> Your instructions
In the records below, find each line with the word "screenshot" and copy it.

> Entries shown
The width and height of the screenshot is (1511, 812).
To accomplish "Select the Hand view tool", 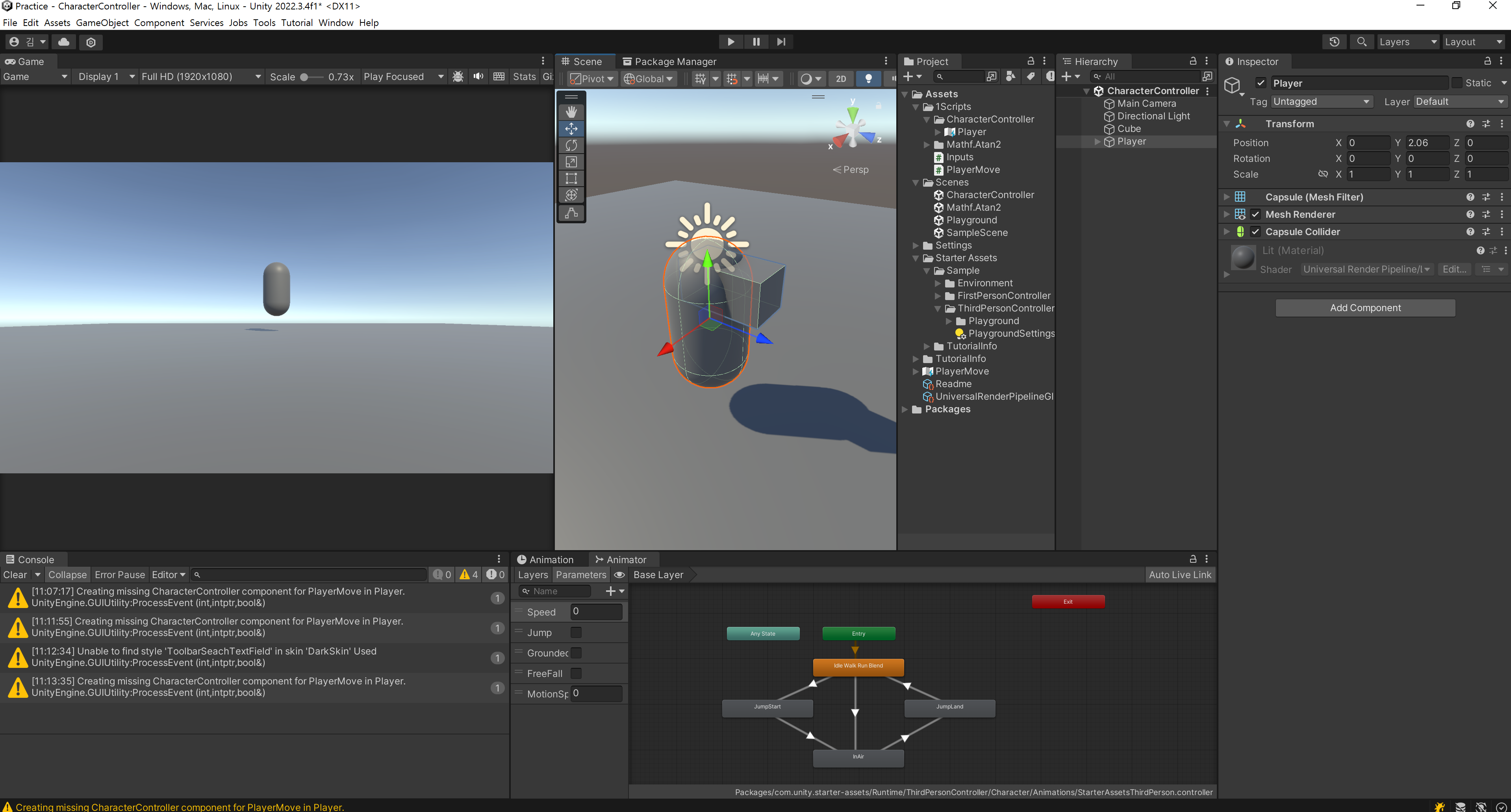I will [571, 111].
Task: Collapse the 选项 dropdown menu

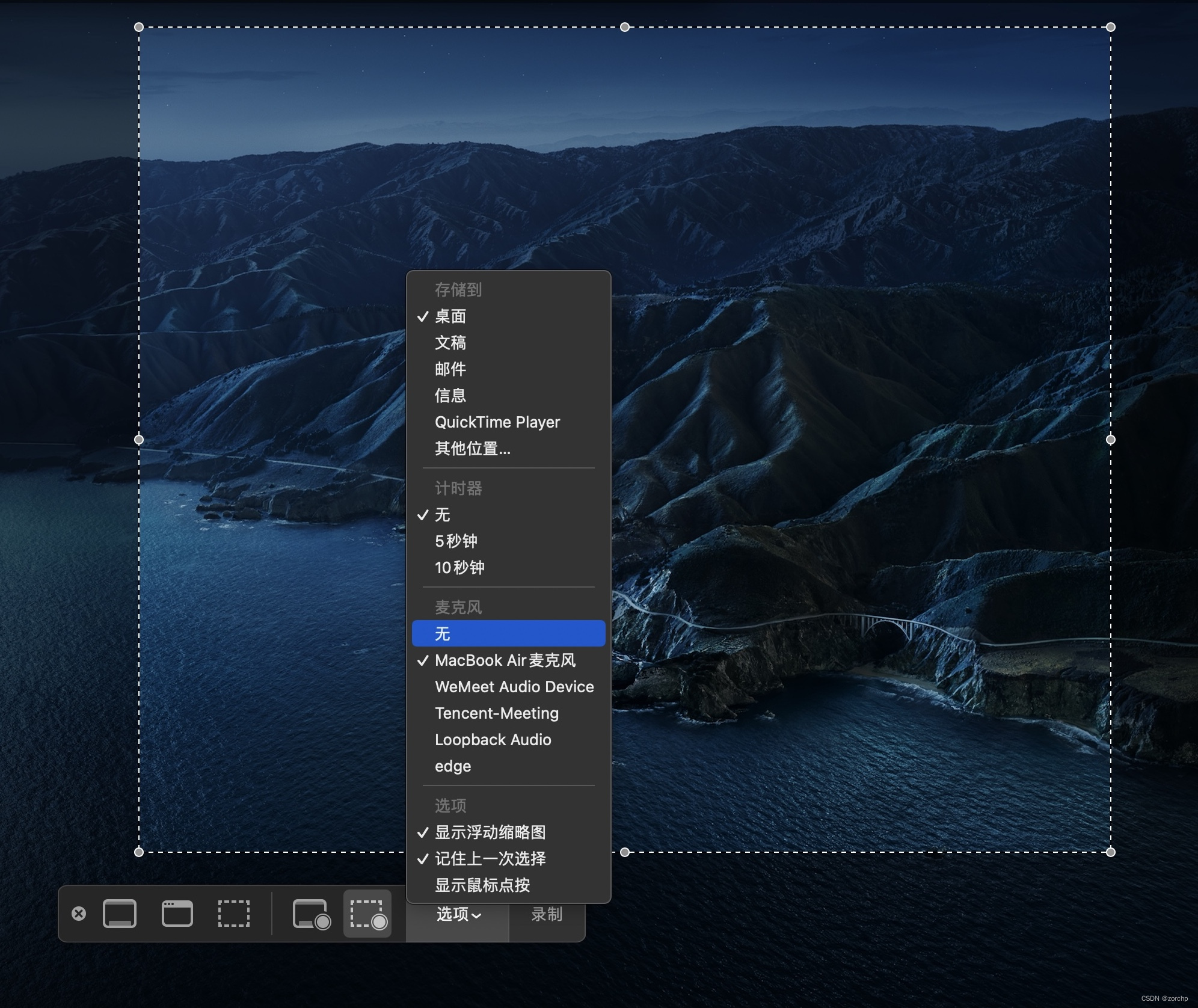Action: 458,915
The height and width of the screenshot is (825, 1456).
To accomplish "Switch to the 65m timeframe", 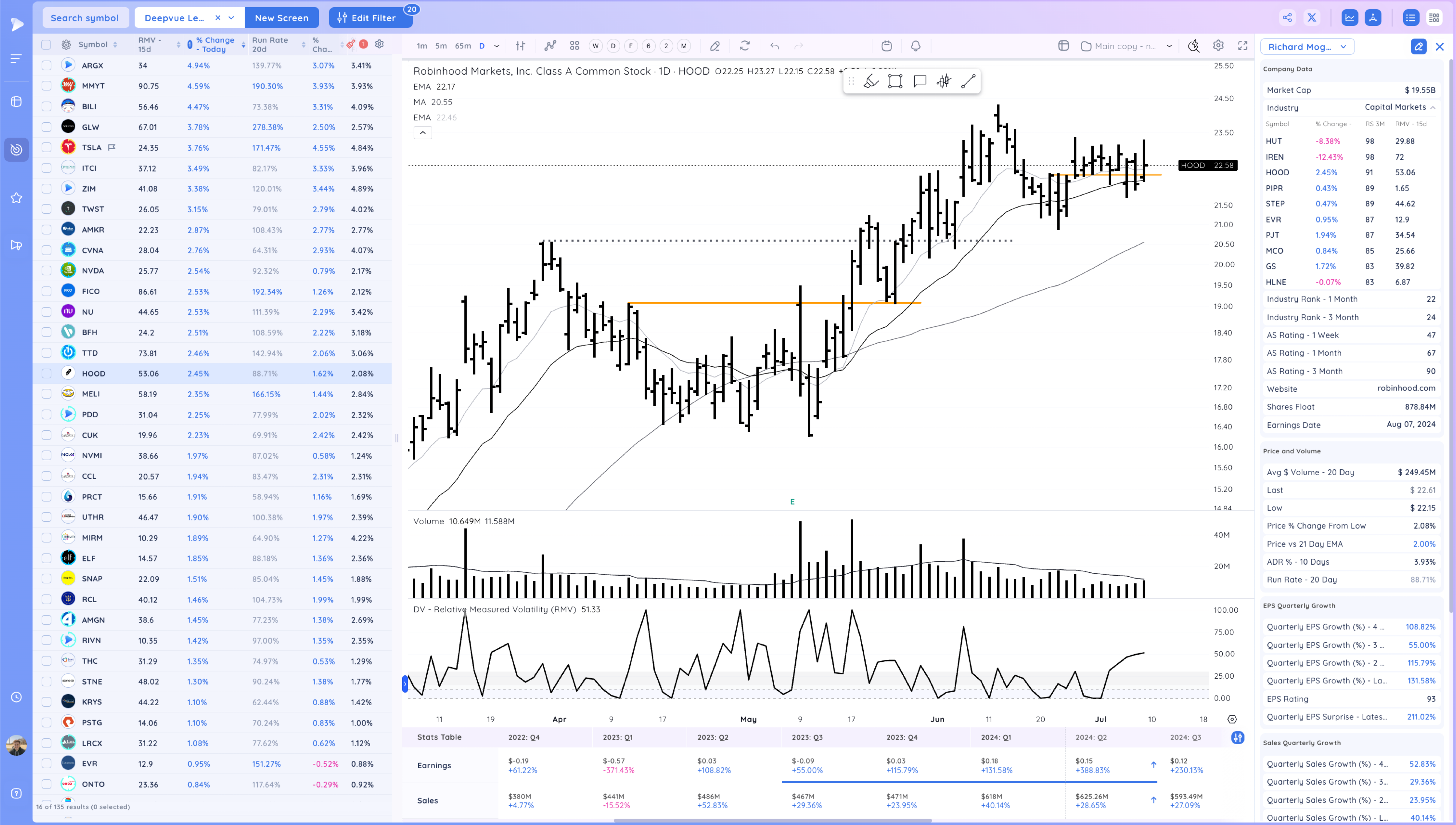I will (x=463, y=46).
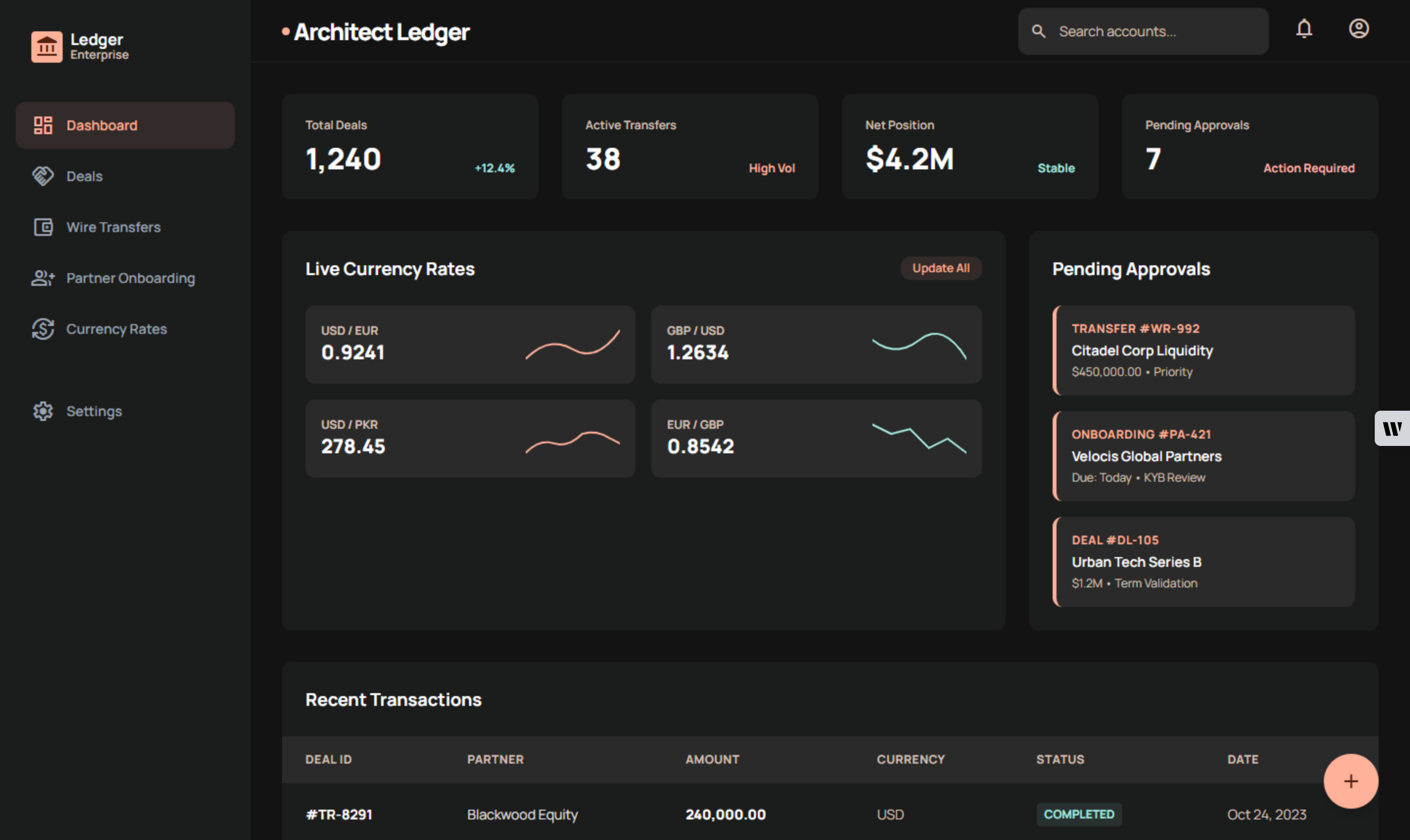Click the Update All button
Screen dimensions: 1410x840
[940, 268]
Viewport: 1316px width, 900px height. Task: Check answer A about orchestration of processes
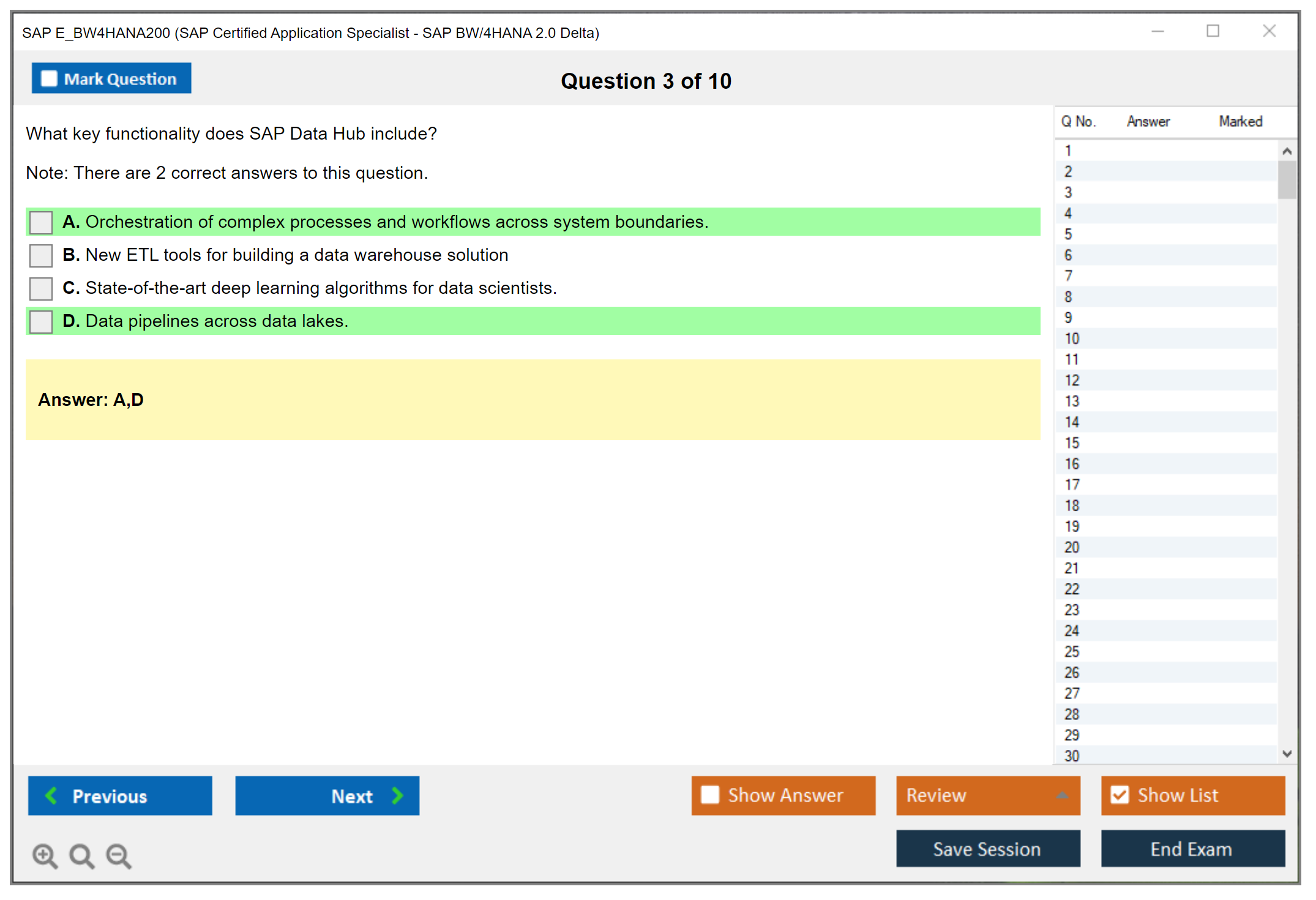(41, 222)
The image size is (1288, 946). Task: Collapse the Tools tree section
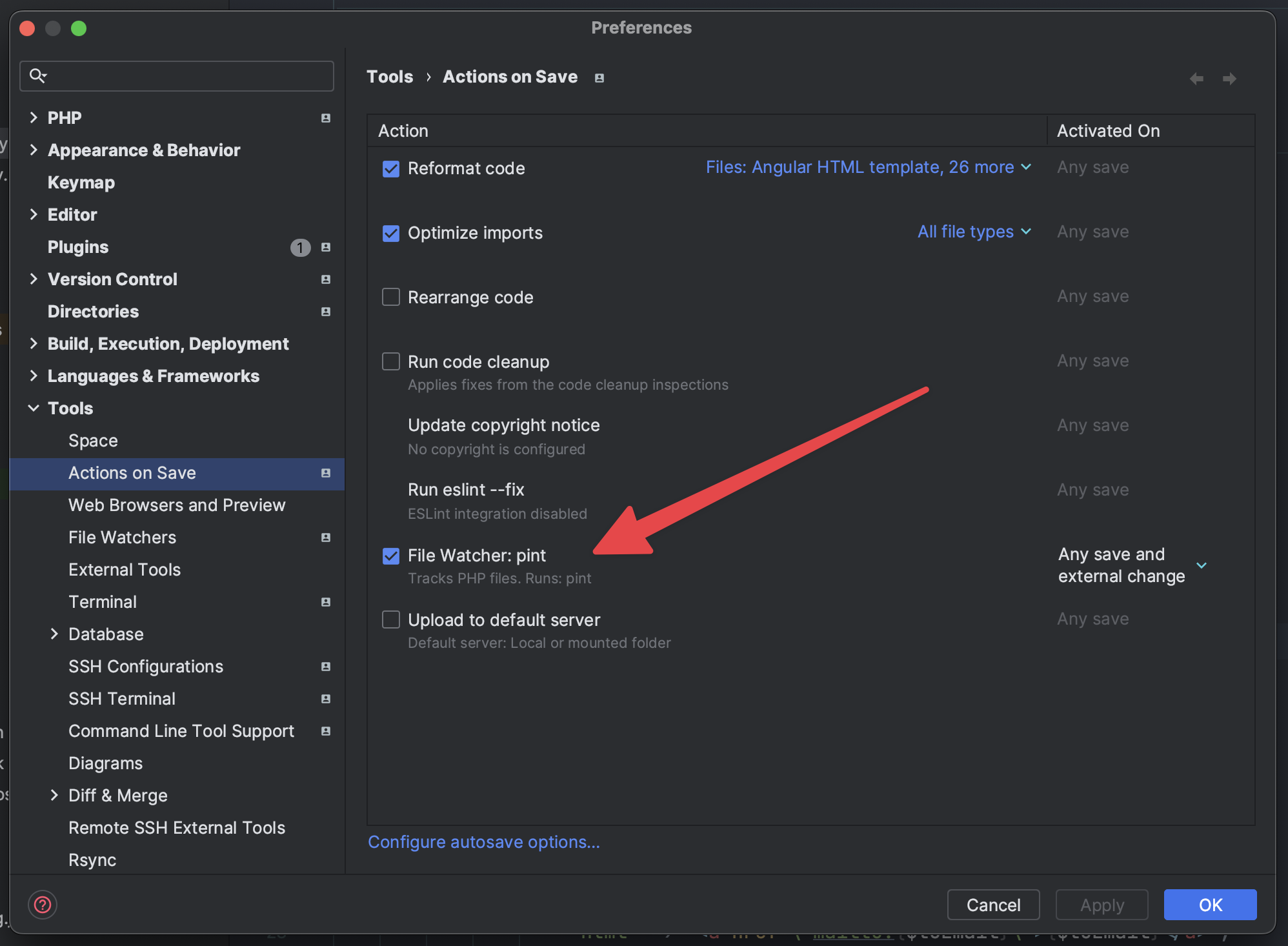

> Result for this exercise
The width and height of the screenshot is (1511, 812).
The height and width of the screenshot is (825, 1456).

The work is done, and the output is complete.